Supply chain issues mean Colorado’s vast outdoor produce market is more expensive, stuck on boats, and even different

Greg Fisher scans the inventory in the Wheel Pros supply warehouse in Denver. October 27, 2021.
Kevin J. Beaty / Denverite

There are currently millions of dollars in camping gear and clothing stranded on ships in a port. That’s a big part of why the Kelty company, known for its backpacks and sleeping bags, will be raising prices later this month.

Global supply chain issues create big headaches for businesses – and for buyers who face long waits and higher prices.

No industry has been spared, and that includes the vast market for outdoor recreation equipment. Colorado residents should be prepared to pay a little more for equipment when they head to the mountains for the foreseeable future.

Russ Rowell oversees Kelty and a number of other exterior brands for Broomfield-based Exxel Outdoors. He said retailers need to absorb some of the recent shockwaves in order to keep prices manageable.

“If we were to convey the full extent of the impact… I don’t think consumers would camp more,” Rowell said.

Starting November 15, the price of a Kelty camping chair will drop from $ 109 to $ 139, he said.

Making a supply chain bottling

The stalemate began with an increase in demand for goods from people trapped at home during the pandemic, according to Randy White, CEO of Wheel Pros, a Greenwood Village-based company that designs and manufactures specialty wheels, including those used. on Jeeps and SUVs for off-road driving.

The supply chain problems have only worsened, he said.

“It’s like once someone puts the brakes on in traffic and all of a sudden hundreds of cars are backed up on I-70… It’s a chain reaction all the way through. system, ”White said.

The network that gets things from point A to point B is a global network of ports and highways, ships, trucks and airplanes. And, of course, the people. There are countless ways that things can go wrong. But until recently, things mostly went where they needed to be, when they needed to be there.

These days, there are hiccups at every step. For example, a case of COVID-19 could close a port in Asia. Finally, it opens again and the ships leave, but when they arrive in the United States, the ports are blocked. In addition to this, there may not be enough workers to move the cargo after it is unloaded.

It can start with just getting goods aboard a ship, according to Steve Hoogendoorn, co-founder of Yeti Cycles, a mountain bike maker in Golden. His shop reserved space on a ship that never materialized.

“They call them ghost crossings, when they just don’t show up,” Hoogendoorn said.

The time it takes to get a shipment from Asia to his workshop in Golden has quadrupled, and it can be up to four months, he said.

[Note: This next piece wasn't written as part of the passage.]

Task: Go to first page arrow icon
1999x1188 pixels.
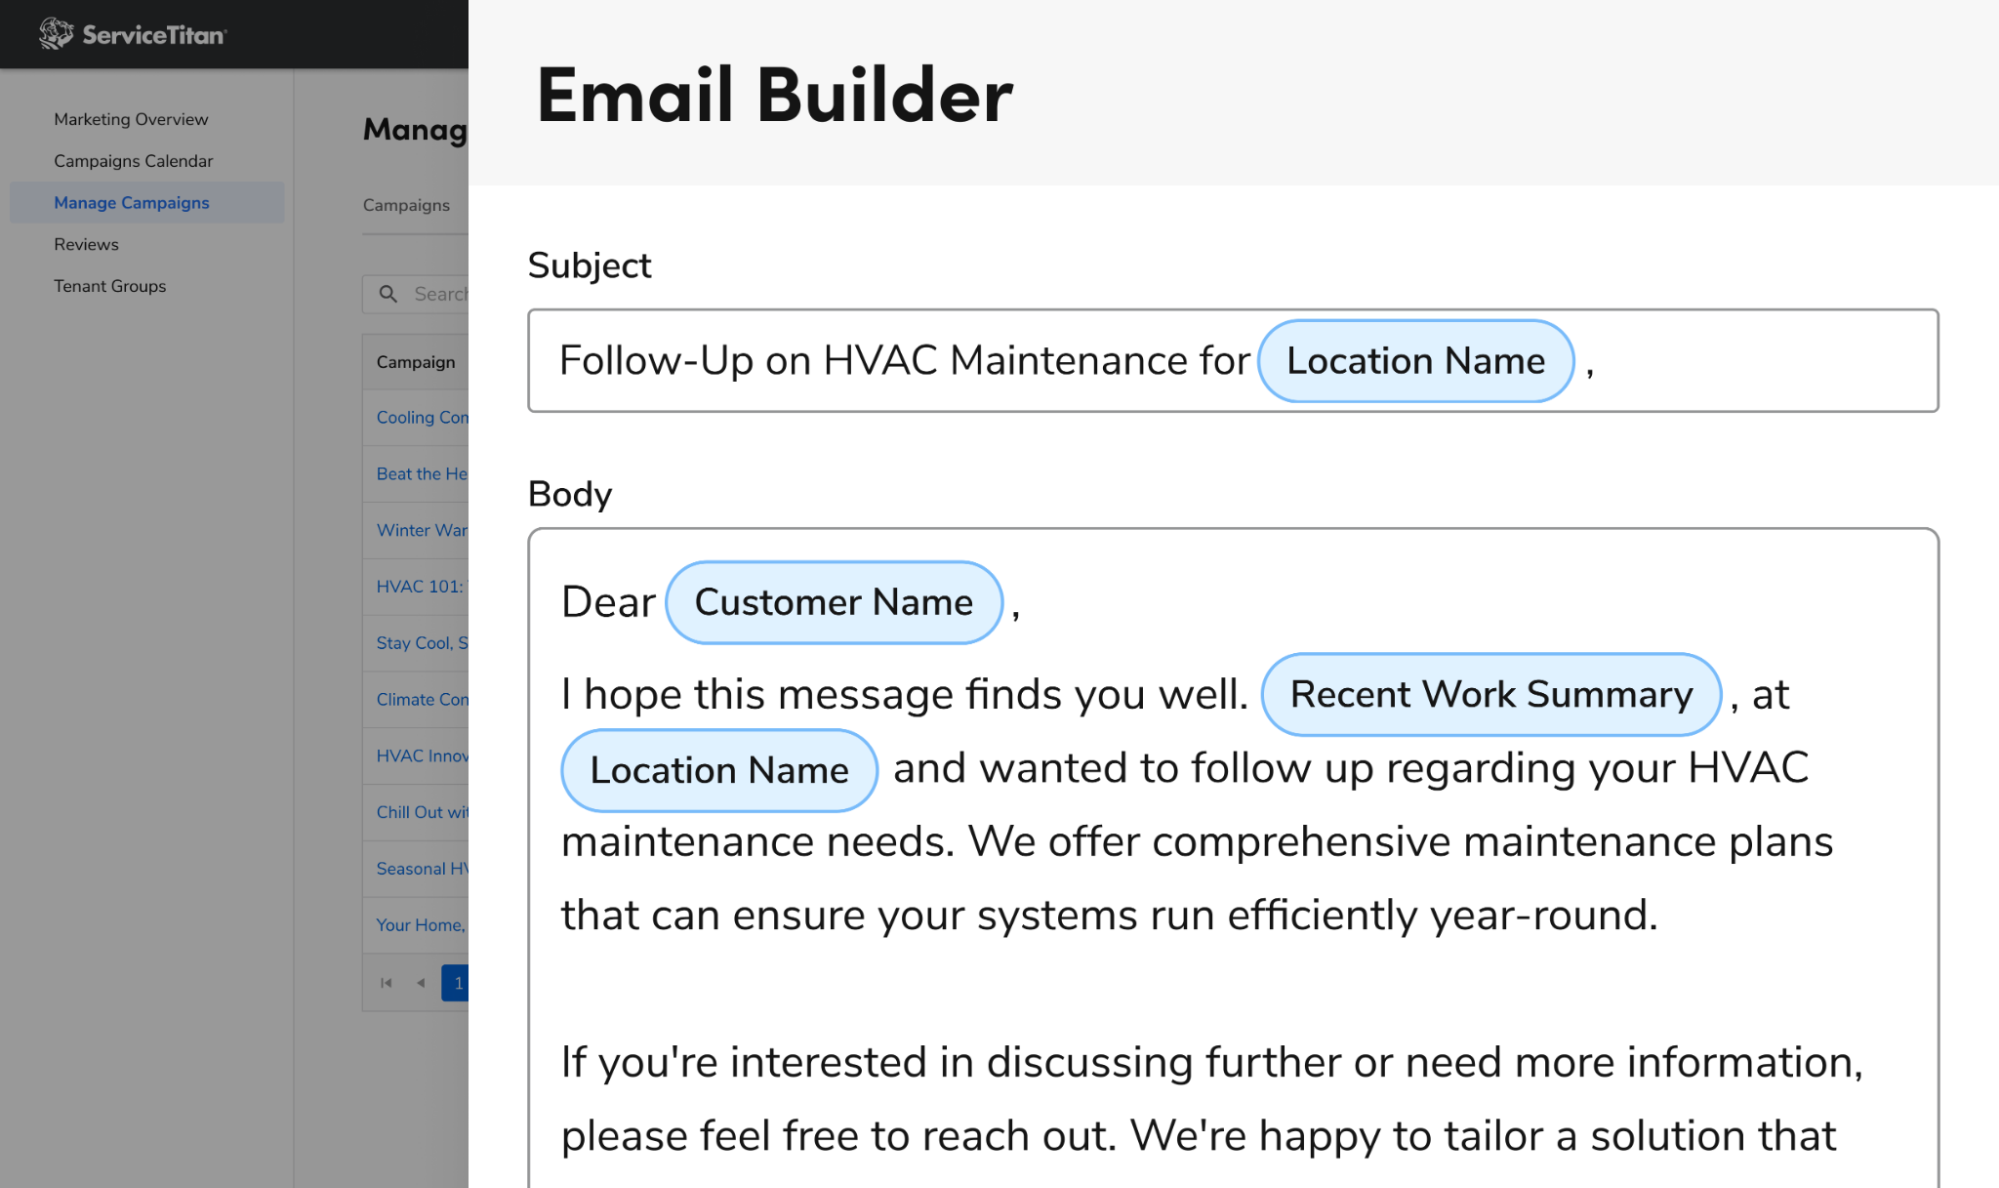Action: [x=386, y=983]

Shipping costs are skyrocketing because everyone is desperate to get their products and are forced to pay whatever it takes. Before the pandemic, it cost between $ 1,500 and $ 2,000 to get a container from Asia, according to White. In September, it was $ 15,000, he said.

Now even products have to adapt

The different heists even change the products themselves.

Dave Bombard owns Bishop, a two-person Edwards company that hand-builds bindings for telemark skiing. It’s a complex process, involving around 60 parts, Bombard said. For a critical component, Bombard used a particular thickness of sheet metal.

“This is the part that basically holds the boot… it’s kind of the key. This part holds the heel of the boot to the binding, ”he said.

He ended up having to rethink the binding when his supplier told him he wasn’t going to get the material in time for the winter. Bombard has increased its prices by 10 percent.

Bishop also designs skis. A worrying sign of the duration of the problems, Bombard recently learned that it is expected to cut next year’s ski order by 20% due to the potential for ongoing equipment shortages.

Yeti’s Hoogendorn says his company is considering ways to source more in the country.

“The easiest way to solve this problem is for demand to drop, for us to stop buying so many products… from Asia,” he said.

The problems in the supply chain extend far beyond outdoor equipment. Prices are going up everywhere, from groceries to the gas station. The supply chain isn’t the only source of inflation, but it definitely makes matters worse.

Rowell of Exxel said his company has waited as long as it can to raise prices, especially because camping is seen as an affordable vacation option. As everything gets so expensive, some families have tough choices when it comes to money.

“They’re not going to spend it on camping supplies when they have to buy milk,” Rowell said.